Ô ce lit de lumière et d'eau parmi la brune!
Toute cette innocence et tout ce reposoir!

Aime-moi! Ces deux mots sont mes verbes suprêmes,
Car étant ton Dieu tout-puissant, je peux vouloir,
Mais je ne veux d'abord que pouvoir que tu m'aimes!
Seigneur, c'est trop! Vraiment je n'ose. Aimer qui? Vous?
Oh! non! Je tremble et n'ose... Oh! vous aimer, je n'ose,
Je ne veux pas je suis indigne. Vous, la Rose
Immense des purs vents de l'Amour, ô Vous, tous

Les coeurs des Saints, ô Vous qui fûtes le Jaloux
D'israël, Vous, la chaste abeille qui se pose
Sur la seule fleur d'une innocence mi-close,
Quoi, moi, moi pouvoir vous aimer! Êtes-vous fous?
Père, Fils, Esprit? Moi, ce pécheur-ci, ce lâche,
Ce superbe, qui fait le mal comme sa tâche
Et n'a dans tous ses sens, odorat, toucher, goût,

Vue, ouïe, et dans tout son être - hélas! dans tout
Son espoir et dans tout son remords que l'extase
D'une caresse où seul le seul vieil Adam s'embrase?
Il faut m'aimer... Je suis ces Fous que tu nommais,
Je suis l'Adam nouveau qui mange le vieil homme,
Ta Rome, ton Paris, ta Sparte et ta Sodome,
Comme un pauvre rué parmi d'horribles mets.

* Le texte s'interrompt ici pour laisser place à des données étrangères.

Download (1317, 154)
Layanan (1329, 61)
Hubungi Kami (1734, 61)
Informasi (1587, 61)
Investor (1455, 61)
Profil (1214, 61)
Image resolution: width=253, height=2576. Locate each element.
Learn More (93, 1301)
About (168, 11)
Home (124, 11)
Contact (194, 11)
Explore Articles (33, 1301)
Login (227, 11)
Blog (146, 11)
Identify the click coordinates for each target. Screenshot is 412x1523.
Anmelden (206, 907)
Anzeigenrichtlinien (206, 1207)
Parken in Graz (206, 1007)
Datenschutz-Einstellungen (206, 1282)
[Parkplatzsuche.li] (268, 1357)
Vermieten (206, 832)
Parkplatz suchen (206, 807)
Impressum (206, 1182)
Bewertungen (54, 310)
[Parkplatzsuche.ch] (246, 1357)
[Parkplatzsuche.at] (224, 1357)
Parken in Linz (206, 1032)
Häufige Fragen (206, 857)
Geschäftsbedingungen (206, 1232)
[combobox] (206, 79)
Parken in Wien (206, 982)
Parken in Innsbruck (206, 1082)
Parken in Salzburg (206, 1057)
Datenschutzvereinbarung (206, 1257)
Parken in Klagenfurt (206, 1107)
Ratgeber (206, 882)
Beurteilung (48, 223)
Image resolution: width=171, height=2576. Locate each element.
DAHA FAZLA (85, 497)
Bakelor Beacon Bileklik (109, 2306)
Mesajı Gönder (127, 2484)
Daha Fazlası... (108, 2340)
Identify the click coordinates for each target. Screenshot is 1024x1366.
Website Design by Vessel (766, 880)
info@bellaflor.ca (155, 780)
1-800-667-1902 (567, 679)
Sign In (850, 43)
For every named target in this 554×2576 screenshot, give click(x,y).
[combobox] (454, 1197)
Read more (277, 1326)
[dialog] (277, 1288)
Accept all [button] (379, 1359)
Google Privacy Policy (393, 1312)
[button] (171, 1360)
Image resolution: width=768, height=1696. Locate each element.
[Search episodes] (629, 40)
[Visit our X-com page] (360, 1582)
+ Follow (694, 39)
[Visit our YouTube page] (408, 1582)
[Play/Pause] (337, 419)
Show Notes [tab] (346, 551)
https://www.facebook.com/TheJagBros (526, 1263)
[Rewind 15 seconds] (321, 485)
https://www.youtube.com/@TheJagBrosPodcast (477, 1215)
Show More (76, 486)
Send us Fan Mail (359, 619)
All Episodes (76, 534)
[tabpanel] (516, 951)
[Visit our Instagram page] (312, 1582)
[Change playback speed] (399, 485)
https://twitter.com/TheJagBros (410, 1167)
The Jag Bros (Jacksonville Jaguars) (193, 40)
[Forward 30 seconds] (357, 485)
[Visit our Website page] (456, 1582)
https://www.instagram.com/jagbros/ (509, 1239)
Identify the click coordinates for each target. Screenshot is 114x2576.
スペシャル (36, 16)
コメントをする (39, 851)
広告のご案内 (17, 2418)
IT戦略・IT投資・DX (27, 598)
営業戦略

Mon amour est le feu qui dévore à jamais
Toute chair insensée, et l'évapore comme
Un parfum, - et c'est le déluge qui consomme
En son flot tout mauvais germe que je semais,

Afin qu'un jour la Croix où je meurs fût dressée
Et que par un miracle effrayant de bonté
Je t'eusse un jour à moi, frémissant et dompté.

Aime. Sors de ta nuit. Aime. C'est ma pensée
De toute éternité, pauvre âme délaissée,
Que tu dusses m'aimer, moi seul qui suis resté!
J'ai peur Seigneur... Mon âme en moi tressaille toute.
Je vois, je sens qu'il faut vous aimer. Mais comment
Moi, ceci, me ferais-je, ô mon Dieu, votre amant,
Ô Justice que la vertu des bons redoute?

Oui, comment? Car voici que s'ébranle la voûte
Où mon coeur creusait son ensevelissement
Et que je sens fluer à moi le firmament,
Et je vous dis: de vous à moi quelle est la route?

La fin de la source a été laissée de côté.